I've been testing my water daily. The readings haven't changed. They are; Ammonia: 0, Nitrate: 0, Nitrite: 0, pH: 7.0, Alkalinity: 40, Hardness: 120 Temp is about 76 - 77 at all times. Oh, and I'm using RO water from my in-home RO filter [not RO-DI].

I made sure not to stress my fishies when I got them home. I floated the bag for 10 minutes and then drip acclimated in a bucket for 25 minutes. I kept the light off the first day and made sure it was quiet in the room. They were both swimming around and seemed very healthy, and they both have been eating. The red one didn't seem to like flakes but he loved the frozen mixed food. The yellow one is doing just fine.

I'm new to this whole fish game and so far I'm a fish murderer! Help!


----------



## MooCowing (Oct 12, 2007)

Ok... so I decided to make a quick run to the fish store before they closed. I didn't want the guppy to die so I returned him. The lady tested my water and said I have very acidic water. Her test said 6.0, but mine reads 7.0? Maybe I'm not reading it right...

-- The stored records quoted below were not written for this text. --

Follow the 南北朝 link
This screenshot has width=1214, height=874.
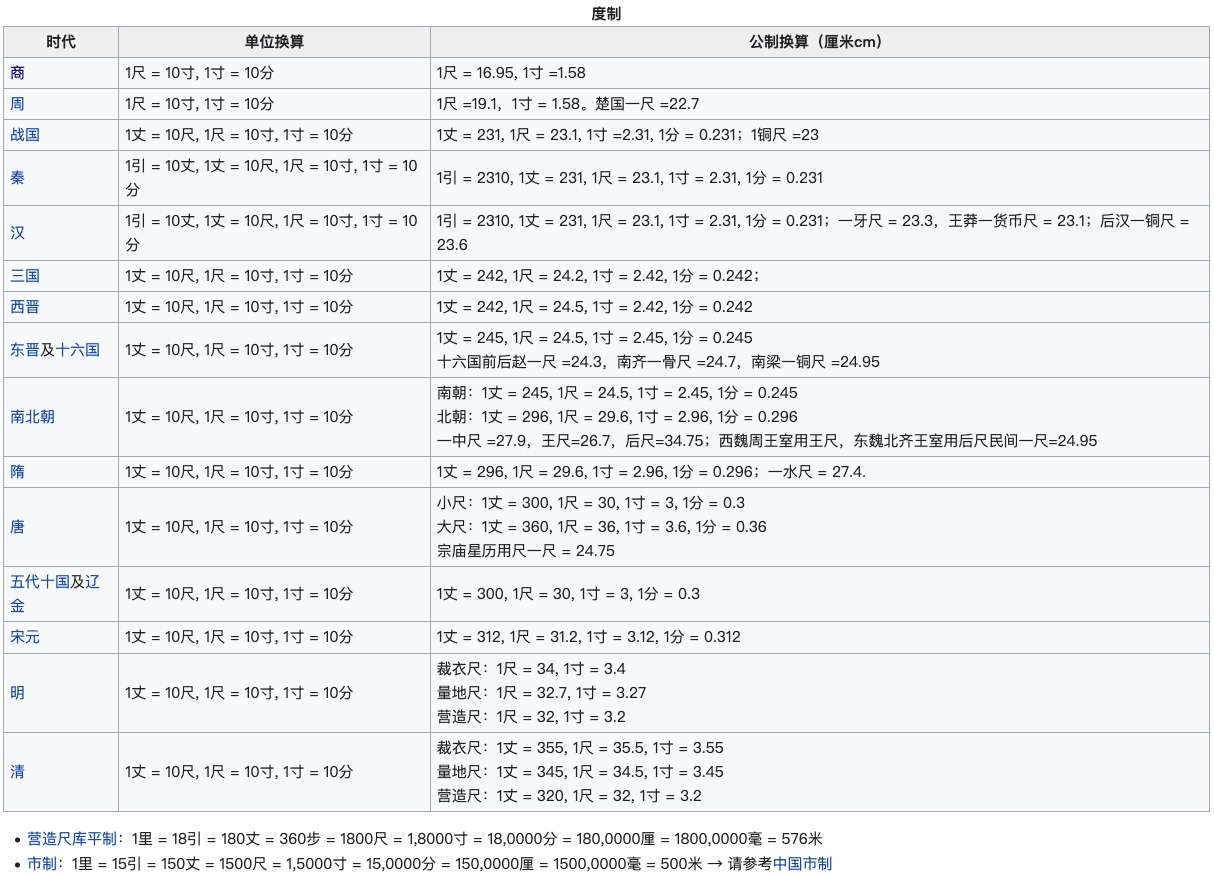(32, 417)
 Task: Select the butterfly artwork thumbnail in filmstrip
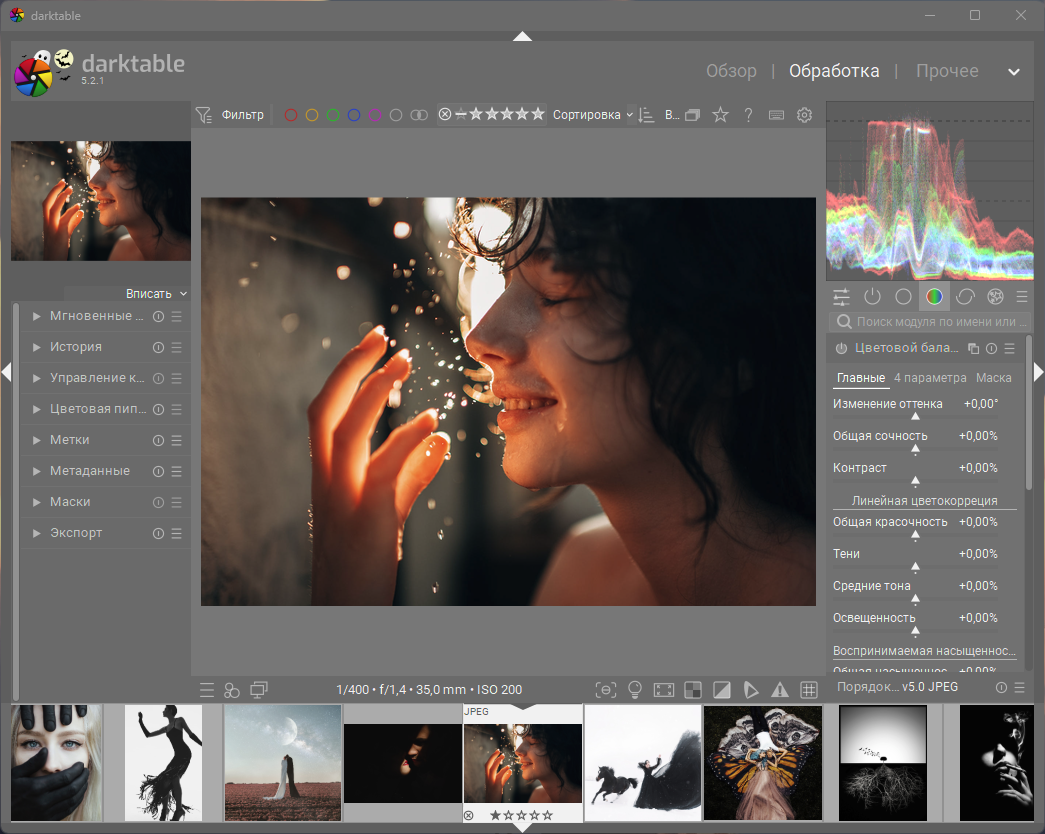pos(763,762)
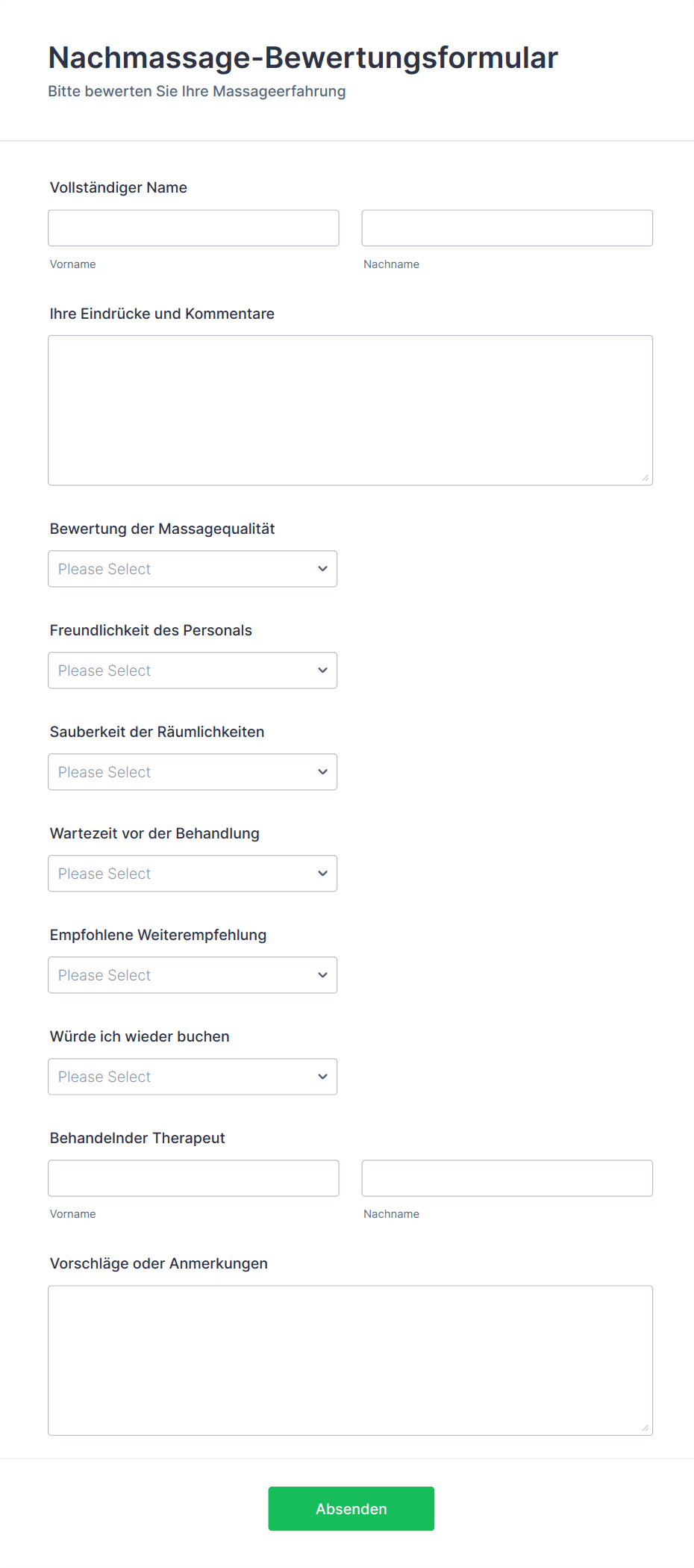Click the Nachname field under Behandelnder Therapeut
Viewport: 694px width, 1568px height.
[x=507, y=1178]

She said the acidic water was basically eating my fish =/... so I got some pH up to bring my water up to 7.0. Hopefully my yellow fishie won't get hurt from the acidic water too . I can't believe I fried my fishies... I feel so bad now.

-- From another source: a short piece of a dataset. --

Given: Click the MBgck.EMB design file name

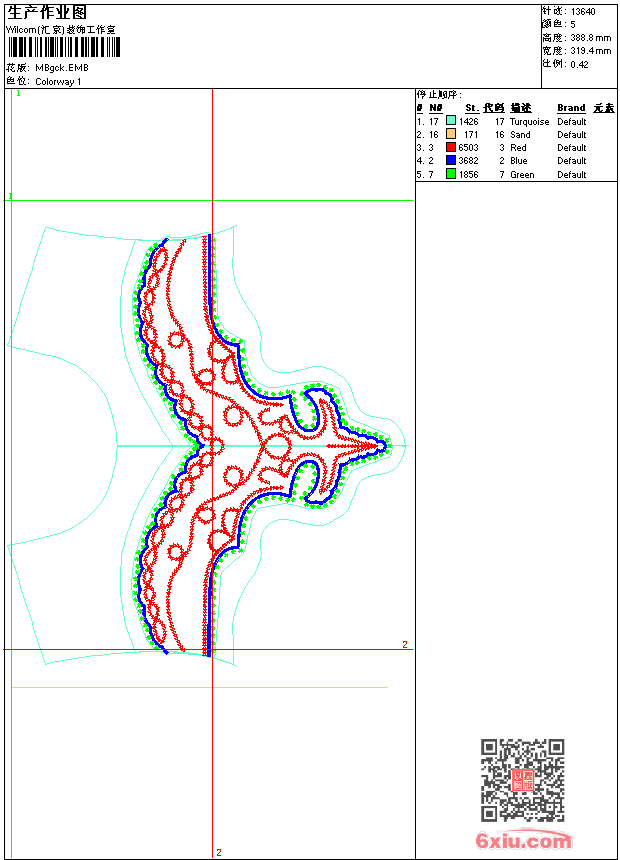Looking at the screenshot, I should coord(62,68).
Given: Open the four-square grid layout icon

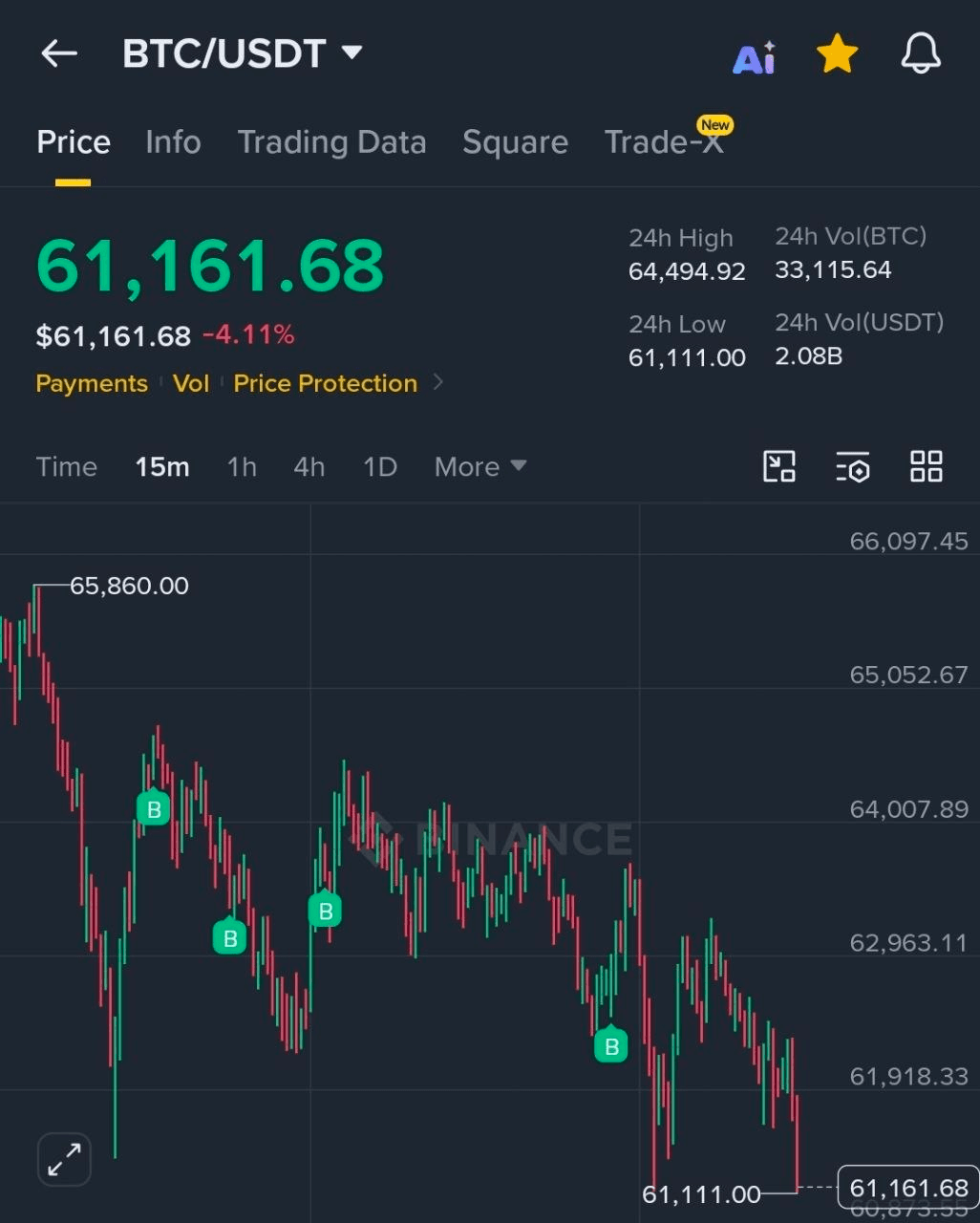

I just did another water test and it said my ammonia is 0.5, when it was just 0 yesterday... I guess my ammonia is about to spike [water is cycling?]

I hope I'm doing something right... does this all sound normal? This is my first tank... and I'm so confused!


----------



## emc7 (Jul 23, 2005)

Yes, this sounds normal. As soon as you start feeding, you start making ammonia. Using RO makes very soft water with will often have a falling pH. For guppies, I would suggest either adding "cichlid salts" or "aquarium salt" or 'sea salt" as they prefer ions in their water. If you have a bypass for the RO filter, you might use you unfiltered tap water as guppies are happier in hard, alkaline water than soft, acid water. Change water if the ammonia gets high.


----------



## MooCowing (Oct 12, 2007)

I thought I wasn't suppose to do a water change yet until the tank has cycled? I've only had fish in my tank since the 10th, and it hasn't cycled yet... I couldn't find any bottles of pure ammonia so I couldn't do fishless cycling. I have been using Stability tho, which is suppose to help cycle or so I've been told.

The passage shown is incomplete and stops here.